(WHAT IS REQUIRED) Copy the data below word for word, starting with the line containing "Given: Tap the" and going on through the line containing "coord(1431,79)".

======== EXTRACTED INFORMATION ========

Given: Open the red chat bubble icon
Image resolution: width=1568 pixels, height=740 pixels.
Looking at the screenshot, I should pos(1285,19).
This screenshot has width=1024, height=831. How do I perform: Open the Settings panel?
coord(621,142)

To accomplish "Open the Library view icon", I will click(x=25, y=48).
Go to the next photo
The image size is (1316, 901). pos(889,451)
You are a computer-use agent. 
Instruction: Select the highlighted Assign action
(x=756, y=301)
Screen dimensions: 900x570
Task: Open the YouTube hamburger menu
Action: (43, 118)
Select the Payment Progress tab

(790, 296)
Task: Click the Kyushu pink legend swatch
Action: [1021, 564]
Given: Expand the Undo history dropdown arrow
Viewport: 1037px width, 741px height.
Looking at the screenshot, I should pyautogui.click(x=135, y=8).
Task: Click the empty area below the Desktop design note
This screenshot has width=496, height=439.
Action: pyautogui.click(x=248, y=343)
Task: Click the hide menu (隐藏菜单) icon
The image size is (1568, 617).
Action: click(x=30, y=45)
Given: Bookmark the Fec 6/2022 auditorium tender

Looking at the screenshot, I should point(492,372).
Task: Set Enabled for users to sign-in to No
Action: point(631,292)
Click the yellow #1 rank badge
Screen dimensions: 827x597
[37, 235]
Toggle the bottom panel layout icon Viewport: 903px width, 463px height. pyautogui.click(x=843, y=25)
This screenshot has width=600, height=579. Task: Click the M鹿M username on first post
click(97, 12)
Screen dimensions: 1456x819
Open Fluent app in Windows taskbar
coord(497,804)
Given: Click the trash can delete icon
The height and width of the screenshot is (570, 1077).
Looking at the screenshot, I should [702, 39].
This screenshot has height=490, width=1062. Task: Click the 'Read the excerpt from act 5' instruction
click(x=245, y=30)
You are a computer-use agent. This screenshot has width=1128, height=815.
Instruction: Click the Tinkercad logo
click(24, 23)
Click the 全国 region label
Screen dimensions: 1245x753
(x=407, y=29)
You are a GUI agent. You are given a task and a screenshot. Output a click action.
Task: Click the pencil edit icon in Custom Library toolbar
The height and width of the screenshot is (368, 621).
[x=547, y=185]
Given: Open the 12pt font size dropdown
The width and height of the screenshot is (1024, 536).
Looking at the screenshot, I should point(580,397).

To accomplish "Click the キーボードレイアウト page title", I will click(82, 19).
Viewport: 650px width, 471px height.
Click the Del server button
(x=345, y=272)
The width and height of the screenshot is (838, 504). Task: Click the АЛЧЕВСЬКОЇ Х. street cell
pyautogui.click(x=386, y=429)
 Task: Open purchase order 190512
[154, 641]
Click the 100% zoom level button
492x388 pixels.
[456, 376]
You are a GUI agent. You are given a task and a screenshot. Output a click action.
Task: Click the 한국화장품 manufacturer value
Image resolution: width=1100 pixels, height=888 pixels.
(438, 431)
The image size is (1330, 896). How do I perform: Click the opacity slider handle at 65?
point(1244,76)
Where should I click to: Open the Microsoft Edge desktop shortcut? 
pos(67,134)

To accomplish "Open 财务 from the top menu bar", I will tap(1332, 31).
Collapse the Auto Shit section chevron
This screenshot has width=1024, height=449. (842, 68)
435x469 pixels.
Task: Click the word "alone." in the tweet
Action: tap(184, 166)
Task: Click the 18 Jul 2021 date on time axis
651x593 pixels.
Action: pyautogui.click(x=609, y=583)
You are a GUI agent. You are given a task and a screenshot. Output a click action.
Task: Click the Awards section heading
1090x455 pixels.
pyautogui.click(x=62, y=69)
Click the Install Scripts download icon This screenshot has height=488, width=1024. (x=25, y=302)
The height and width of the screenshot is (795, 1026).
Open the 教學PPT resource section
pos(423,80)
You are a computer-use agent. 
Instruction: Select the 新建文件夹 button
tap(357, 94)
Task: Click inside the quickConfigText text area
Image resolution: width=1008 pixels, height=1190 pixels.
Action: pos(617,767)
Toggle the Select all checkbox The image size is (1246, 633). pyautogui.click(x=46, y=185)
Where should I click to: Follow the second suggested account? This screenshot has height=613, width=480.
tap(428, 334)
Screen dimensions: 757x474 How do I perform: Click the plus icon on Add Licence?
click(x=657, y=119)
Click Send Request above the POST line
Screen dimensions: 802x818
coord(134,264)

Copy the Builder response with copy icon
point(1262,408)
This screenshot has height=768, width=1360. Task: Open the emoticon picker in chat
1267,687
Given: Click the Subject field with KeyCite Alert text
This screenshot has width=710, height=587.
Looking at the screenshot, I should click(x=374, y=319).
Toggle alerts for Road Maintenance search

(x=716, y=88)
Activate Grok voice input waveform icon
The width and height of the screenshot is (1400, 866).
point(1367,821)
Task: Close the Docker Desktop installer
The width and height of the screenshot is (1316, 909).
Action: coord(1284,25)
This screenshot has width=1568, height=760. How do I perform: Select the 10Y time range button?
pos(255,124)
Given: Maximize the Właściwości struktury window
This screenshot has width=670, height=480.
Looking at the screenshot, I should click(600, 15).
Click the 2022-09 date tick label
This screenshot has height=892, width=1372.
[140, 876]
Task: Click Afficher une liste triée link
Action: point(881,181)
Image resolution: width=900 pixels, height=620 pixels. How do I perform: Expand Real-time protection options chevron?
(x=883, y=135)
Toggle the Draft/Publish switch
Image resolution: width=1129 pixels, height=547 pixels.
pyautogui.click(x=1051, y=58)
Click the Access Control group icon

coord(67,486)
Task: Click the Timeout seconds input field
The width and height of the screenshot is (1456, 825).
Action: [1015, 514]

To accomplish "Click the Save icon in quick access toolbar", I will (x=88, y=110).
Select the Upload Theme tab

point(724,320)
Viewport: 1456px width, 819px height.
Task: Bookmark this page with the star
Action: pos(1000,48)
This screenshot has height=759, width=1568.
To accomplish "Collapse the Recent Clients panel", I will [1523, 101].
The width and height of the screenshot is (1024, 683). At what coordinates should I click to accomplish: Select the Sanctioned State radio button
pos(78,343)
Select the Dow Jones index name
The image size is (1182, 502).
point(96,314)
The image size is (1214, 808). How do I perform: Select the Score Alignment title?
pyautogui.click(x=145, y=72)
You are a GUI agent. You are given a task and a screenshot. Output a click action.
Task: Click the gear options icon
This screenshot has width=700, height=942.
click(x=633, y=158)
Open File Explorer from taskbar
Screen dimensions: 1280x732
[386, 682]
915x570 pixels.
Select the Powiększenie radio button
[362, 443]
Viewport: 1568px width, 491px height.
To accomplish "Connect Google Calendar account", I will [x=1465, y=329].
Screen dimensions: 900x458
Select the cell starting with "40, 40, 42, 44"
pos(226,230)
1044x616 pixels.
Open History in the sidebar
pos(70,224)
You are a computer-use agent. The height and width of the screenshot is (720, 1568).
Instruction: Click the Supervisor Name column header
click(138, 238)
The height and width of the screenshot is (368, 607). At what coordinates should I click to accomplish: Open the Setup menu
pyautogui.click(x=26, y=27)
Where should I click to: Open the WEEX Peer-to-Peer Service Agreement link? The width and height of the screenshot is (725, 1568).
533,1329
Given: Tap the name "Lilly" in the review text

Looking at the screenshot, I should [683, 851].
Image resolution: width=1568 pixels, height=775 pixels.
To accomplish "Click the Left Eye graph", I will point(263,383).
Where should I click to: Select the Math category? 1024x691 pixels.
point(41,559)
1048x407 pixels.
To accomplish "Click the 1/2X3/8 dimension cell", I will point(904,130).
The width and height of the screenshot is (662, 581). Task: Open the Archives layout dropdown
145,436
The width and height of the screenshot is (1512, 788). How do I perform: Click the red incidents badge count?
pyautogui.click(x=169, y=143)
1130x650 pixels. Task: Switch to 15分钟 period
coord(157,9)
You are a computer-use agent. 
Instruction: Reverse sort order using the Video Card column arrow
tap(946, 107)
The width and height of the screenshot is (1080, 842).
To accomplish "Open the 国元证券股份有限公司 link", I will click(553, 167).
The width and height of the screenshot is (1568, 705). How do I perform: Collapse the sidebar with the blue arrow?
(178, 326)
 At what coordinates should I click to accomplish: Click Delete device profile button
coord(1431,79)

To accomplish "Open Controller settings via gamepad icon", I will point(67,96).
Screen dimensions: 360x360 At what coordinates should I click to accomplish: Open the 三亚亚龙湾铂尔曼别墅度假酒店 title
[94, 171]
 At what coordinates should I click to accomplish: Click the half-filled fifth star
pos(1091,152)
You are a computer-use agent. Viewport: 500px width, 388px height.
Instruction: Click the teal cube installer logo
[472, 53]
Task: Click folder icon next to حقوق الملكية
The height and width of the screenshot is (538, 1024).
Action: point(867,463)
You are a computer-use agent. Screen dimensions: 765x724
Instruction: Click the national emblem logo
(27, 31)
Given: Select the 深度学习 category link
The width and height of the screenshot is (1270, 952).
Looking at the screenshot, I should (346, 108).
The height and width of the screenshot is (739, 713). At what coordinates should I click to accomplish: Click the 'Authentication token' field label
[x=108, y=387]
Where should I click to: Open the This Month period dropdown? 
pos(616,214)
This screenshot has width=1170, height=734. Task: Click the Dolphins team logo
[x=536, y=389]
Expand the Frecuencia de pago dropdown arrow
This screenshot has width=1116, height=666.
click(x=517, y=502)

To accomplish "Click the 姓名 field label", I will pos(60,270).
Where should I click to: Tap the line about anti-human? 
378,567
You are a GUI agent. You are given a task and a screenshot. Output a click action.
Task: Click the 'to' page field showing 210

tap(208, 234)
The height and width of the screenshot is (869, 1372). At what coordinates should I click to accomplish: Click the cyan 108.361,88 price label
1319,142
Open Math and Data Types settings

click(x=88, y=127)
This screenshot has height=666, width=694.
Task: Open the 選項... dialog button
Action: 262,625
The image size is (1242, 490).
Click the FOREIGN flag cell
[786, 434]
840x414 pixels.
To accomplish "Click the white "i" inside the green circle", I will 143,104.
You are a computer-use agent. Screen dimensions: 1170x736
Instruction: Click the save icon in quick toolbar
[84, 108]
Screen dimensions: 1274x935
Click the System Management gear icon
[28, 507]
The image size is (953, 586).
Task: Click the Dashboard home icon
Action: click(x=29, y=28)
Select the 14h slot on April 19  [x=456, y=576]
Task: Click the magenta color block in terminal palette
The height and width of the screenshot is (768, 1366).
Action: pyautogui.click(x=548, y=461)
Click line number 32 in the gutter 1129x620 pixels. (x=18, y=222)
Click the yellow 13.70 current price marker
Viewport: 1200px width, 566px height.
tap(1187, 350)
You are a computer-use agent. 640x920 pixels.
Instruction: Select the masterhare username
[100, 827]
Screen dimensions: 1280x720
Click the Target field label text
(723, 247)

========

(TASK SOLUTION)
Given: Tap the name "Lilly" in the review text

Looking at the screenshot, I should [683, 851].
Image resolution: width=1568 pixels, height=775 pixels.
To accomplish "Click the Left Eye graph", I will point(263,383).
Where should I click to: Select the Math category? 1024x691 pixels.
point(41,559)
1048x407 pixels.
To accomplish "Click the 1/2X3/8 dimension cell", I will point(904,130).
The width and height of the screenshot is (662, 581). Task: Open the Archives layout dropdown
145,436
The width and height of the screenshot is (1512, 788). How do I perform: Click the red incidents badge count?
pyautogui.click(x=169, y=143)
1130x650 pixels. Task: Switch to 15分钟 period
coord(157,9)
You are a computer-use agent. 
Instruction: Reverse sort order using the Video Card column arrow
tap(946, 107)
The width and height of the screenshot is (1080, 842).
To accomplish "Open the 国元证券股份有限公司 link", I will click(553, 167).
The width and height of the screenshot is (1568, 705). How do I perform: Collapse the sidebar with the blue arrow?
(178, 326)
 At what coordinates should I click to accomplish: Click Delete device profile button
coord(1431,79)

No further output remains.